# Introduction

In principle, a "gold standard" for estimating $p$ values for the significance of a more complex model relative to a simpler (nested) one is (1) fit the simpler model to the data; (2a) simulate new values from the simpler values many (e.g. $N=1000$) times; (2b) each time, fit the more complex model to the simulated data and extract summary statistics (e.g. $t$ or $Z$ statistics for the parameters of interest); (3) estimate $p$ values or critical values from the null distribution of simulated statistics, e.g. the frequency with which $|t_{\mbox{obs}}|>|t_{\mbox{sim}}|$. Pinheiro and Bates 1 do this to illustrate the issue of boundary effects, and the `simulate.lme` method in the `nlme` package is set up to run precisely this procedure: see `?simulate.lme`. This procedure will generally be very slow, and it would be better to have workable approximations for $p$ values (or to dispense with them entirely, if your editor/reviewers/supervisor/co-authors will let you …) There are two problems with the analogous procedure for GLMMs fitted with [`g`]`lmer` in the `lme4` package: (1) a `simulate` method is not implemented for GLMM fits; and (2) in the case of quasilikelihood fits, it's not even clear how to simulate "quasi" data - how does one generate data with the right mean-variance relationship that make sense?

# Simulating from quasi- distributions

To answer the second question first: there are (at least) two different ways to do this, neither feels entirely satisfactory, neither is well tested. (From a simulation point of view we would be better off with compound distributions, either or negative binomial or lognormal-Poisson for counts [logitnormal-Beta or beta-binomial] for proportions.)

**Method 1**: generate data from a Gamma distribution with parameters adjusted to give the appropriate mean-variance relationship.
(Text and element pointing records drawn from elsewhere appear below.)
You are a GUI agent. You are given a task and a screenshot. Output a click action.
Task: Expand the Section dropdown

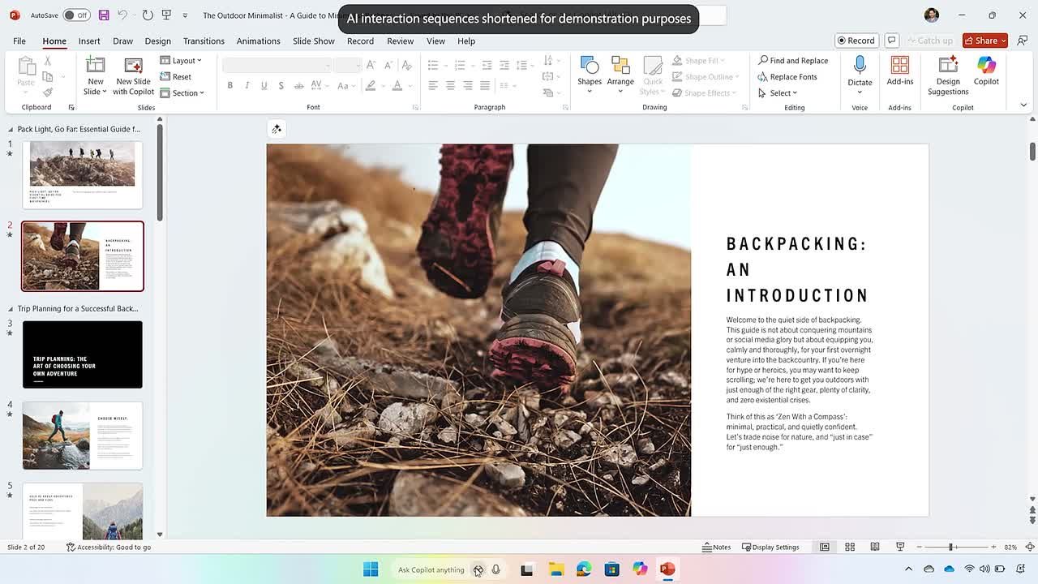pos(182,93)
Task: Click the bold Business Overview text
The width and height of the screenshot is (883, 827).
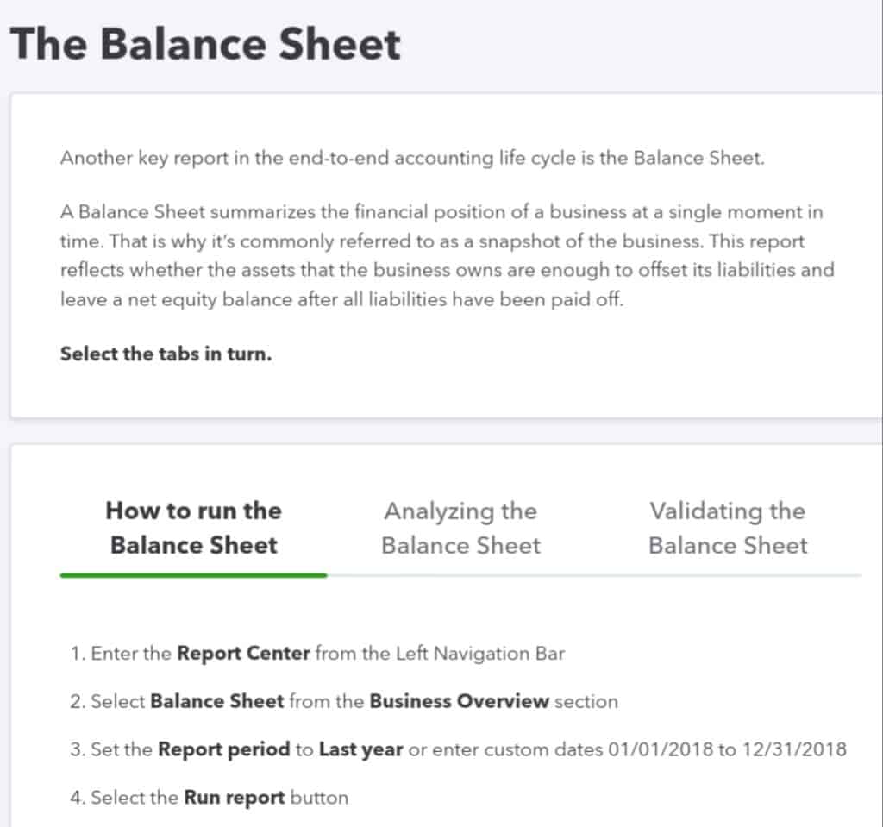Action: point(459,701)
That is, for shape parameter $a$ and scale parameter $s$, and quasi-Poisson parameters $\lambda$ (mean) and $\phi$ (overdispersion parameter), knowing that $\mbox{mean} = as$ and $\mbox{var}= as^2$ gives us (by the method of moments) $a=\mbox{var}/\mbox{mean}=\lambda \phi/\lambda=\phi$ and $s=\mbox{mean}^2/\mbox{var} = \lambda^2/(\lambda \phi) = \lambda/\phi$. The only other question is whether to round the values, which will make them more "realistic" but will mess up the mean and variance.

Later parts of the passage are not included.